So, I’m asking for this:  this week, in memory of my Uncle Nick, and in the spirit of infusing a bit of good in the world, do something nice for another person.  It doesn’t have to be anything big or showy – just something to make another person’s day a little brighter.  Show folks that New Yorkers are big-hearted people.  That we’re considerate and conscientious people.  It would have been Uncle Nick’s birthday this past week, and I think he’d consider it a nice gift to know that a group of people (many of whom he never even met) passed along the kindness he always displayed.  What a nice legacy to leave behind.

 

Images:  Rebecca for Happy City Living

Hot Hot Hot!

22 Jul

Yes, it is still hot outside in NYC.  In fact, when I went to my favorite free yoga in Bryant Park tonight, it was still 93 degrees – at 6 PM!  Let’s just say it was more like a sweat-bucket bikram yoga class (typically held at around 130 degrees) than your average breezy outdoor practice.

But the weather isn’t all that’s hot.  The rental market in Manhattan is still scorching.  How do I know this?  All the requests I’ve been getting for help finding an apartment!  I have received a ton of wonderfully enthusiastic emails from friends-of-friends and even complete strangers lately, looking to rent in NYC.  Some folks are looking for real estate agent assistance (gotcha covered), and a lot more folks just have questions about apartments they’ve seen or situations they’ve encountered.  Seems like everyone wants a piece of the New York (well played, all of you city lovers)!

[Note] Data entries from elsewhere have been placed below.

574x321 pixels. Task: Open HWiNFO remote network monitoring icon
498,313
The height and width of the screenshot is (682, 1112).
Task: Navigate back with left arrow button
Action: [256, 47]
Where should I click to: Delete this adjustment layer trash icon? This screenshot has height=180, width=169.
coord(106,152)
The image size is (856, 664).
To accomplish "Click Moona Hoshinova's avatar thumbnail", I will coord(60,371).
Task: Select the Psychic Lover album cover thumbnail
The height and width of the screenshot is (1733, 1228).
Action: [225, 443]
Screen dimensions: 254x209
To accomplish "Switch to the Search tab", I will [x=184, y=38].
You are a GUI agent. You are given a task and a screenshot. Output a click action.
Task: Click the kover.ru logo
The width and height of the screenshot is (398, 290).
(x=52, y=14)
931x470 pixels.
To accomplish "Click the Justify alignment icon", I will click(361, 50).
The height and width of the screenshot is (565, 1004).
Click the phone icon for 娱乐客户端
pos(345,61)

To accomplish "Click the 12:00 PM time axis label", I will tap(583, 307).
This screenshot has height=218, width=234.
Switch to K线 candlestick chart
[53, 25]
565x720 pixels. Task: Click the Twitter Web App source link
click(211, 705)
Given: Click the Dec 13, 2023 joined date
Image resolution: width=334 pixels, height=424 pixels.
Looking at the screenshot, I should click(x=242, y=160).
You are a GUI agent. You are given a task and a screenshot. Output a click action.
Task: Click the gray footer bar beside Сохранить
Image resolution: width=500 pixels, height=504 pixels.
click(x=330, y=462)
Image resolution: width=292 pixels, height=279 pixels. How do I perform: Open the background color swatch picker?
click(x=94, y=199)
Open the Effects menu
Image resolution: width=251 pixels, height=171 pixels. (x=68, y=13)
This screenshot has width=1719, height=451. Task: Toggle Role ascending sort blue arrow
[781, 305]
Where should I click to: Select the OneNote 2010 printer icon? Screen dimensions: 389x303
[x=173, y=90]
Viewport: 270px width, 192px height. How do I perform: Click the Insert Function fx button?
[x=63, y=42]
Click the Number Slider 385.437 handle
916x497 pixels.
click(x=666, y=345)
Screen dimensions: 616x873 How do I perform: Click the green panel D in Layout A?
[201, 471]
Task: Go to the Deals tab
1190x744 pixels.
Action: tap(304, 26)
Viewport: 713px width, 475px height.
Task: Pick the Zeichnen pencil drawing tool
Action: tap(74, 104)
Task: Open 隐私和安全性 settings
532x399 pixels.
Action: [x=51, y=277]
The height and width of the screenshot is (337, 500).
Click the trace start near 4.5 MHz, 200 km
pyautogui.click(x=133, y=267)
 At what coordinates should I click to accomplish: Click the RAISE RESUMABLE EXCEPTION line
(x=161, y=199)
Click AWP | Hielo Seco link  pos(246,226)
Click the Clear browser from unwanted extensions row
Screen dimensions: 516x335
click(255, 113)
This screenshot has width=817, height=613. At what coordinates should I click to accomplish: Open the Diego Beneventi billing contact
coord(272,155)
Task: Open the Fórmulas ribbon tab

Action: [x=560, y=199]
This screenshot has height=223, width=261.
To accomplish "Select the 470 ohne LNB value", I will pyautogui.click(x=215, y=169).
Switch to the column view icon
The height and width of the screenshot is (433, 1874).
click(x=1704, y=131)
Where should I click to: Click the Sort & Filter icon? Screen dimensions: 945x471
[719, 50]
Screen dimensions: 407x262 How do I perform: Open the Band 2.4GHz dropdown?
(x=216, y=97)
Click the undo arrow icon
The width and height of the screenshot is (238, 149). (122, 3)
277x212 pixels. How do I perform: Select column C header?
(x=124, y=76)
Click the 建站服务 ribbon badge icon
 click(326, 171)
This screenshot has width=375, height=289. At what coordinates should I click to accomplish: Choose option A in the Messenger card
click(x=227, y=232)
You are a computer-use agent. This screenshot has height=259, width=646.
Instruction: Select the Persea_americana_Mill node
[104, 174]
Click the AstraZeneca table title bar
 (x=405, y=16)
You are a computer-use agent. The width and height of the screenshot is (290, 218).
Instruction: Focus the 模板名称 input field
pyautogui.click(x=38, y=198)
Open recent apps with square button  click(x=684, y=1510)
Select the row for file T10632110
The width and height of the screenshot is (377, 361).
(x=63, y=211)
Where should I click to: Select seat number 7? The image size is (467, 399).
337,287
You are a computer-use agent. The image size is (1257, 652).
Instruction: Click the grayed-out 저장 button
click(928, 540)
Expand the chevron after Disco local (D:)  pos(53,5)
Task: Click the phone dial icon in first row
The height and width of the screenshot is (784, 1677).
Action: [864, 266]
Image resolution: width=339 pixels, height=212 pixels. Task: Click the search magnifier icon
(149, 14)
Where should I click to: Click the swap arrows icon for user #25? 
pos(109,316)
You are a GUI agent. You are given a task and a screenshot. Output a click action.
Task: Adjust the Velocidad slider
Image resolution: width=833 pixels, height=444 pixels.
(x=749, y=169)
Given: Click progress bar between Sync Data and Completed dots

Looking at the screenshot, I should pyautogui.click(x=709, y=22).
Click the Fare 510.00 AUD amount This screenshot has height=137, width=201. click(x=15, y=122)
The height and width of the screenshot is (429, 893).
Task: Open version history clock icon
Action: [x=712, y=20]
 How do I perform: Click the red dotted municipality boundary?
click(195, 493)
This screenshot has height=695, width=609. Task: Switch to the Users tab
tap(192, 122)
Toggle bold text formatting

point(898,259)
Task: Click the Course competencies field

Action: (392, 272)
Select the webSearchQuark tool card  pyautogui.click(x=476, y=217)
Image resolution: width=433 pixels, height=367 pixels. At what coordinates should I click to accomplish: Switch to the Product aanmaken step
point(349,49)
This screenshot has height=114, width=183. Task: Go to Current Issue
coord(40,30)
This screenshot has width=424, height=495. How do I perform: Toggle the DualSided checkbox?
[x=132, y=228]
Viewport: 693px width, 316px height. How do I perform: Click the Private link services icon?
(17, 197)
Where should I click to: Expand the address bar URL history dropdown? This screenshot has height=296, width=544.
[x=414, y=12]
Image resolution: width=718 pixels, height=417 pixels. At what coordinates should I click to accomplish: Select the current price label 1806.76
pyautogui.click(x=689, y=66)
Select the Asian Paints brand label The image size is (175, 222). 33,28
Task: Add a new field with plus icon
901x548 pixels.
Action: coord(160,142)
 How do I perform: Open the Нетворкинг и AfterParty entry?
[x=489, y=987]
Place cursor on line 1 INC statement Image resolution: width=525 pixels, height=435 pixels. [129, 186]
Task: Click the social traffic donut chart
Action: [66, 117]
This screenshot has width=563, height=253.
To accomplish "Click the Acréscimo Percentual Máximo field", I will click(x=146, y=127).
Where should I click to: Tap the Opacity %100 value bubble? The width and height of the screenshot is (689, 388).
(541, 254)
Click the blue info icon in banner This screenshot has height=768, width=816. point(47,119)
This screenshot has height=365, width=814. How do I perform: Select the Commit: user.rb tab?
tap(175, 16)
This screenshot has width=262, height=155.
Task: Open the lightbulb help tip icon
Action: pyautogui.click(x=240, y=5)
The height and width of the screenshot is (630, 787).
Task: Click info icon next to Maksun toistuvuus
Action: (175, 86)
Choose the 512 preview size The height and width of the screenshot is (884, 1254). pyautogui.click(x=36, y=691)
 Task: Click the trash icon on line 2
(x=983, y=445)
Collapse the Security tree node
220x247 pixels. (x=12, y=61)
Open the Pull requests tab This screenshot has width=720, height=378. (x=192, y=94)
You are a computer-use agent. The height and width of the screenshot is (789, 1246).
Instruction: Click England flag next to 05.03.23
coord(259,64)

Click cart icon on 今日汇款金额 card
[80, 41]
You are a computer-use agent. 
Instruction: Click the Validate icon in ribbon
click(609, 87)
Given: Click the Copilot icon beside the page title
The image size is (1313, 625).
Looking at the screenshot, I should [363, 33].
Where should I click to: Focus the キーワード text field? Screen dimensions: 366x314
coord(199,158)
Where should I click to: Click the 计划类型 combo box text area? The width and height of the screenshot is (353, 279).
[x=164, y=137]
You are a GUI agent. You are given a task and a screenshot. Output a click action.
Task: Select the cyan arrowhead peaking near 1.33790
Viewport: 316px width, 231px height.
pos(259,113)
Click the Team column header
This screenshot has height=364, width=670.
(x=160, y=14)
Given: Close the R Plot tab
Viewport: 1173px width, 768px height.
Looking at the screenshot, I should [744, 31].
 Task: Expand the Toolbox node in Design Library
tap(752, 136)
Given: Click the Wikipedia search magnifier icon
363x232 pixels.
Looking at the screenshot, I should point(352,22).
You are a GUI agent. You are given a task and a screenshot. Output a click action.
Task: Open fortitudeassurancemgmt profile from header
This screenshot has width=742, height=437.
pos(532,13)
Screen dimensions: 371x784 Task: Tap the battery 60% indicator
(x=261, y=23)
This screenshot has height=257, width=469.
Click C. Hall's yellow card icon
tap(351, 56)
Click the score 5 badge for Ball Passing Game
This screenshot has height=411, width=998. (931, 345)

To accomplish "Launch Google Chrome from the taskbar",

I love talking about all the great neighborhoods in this town and helping to navigate the sometimes-daunting rental market here.  So, I’m more than happy to answer as many questions as I can.  Keep the emails coming!

There are, however, a few questions that I pose to everyone in the midst of a search.  When you decide to seriously start looking for an apartment, here are the things you should figure out prior to delving in:

  1. What are you comfortable paying, and what would be the absolute most you’d be willing to spend?
  2. Where is your preferred area or neighborhood?  If you have questions about different neighborhoods, feel free to shoot me a note or just to Google them (what on Earth did we all do before Google?).
  3. What are your size and space requirements?  How many bedrooms do you need?  Is the main living space more important, or is the bedroom size more important?  Is a convertible apartment an option, if you’re in share situation?
  4. When do you need to move?  Is your move-in date flexible?  Or is it constrained by the end of another lease?
  5. Are you prepared to pay a fee?  In a hot market, fees are the norm (expect to dole out 1-2 months of the year’s rent).  If you don’t want to pay up, are you willing to move farther out from lower Manhattan?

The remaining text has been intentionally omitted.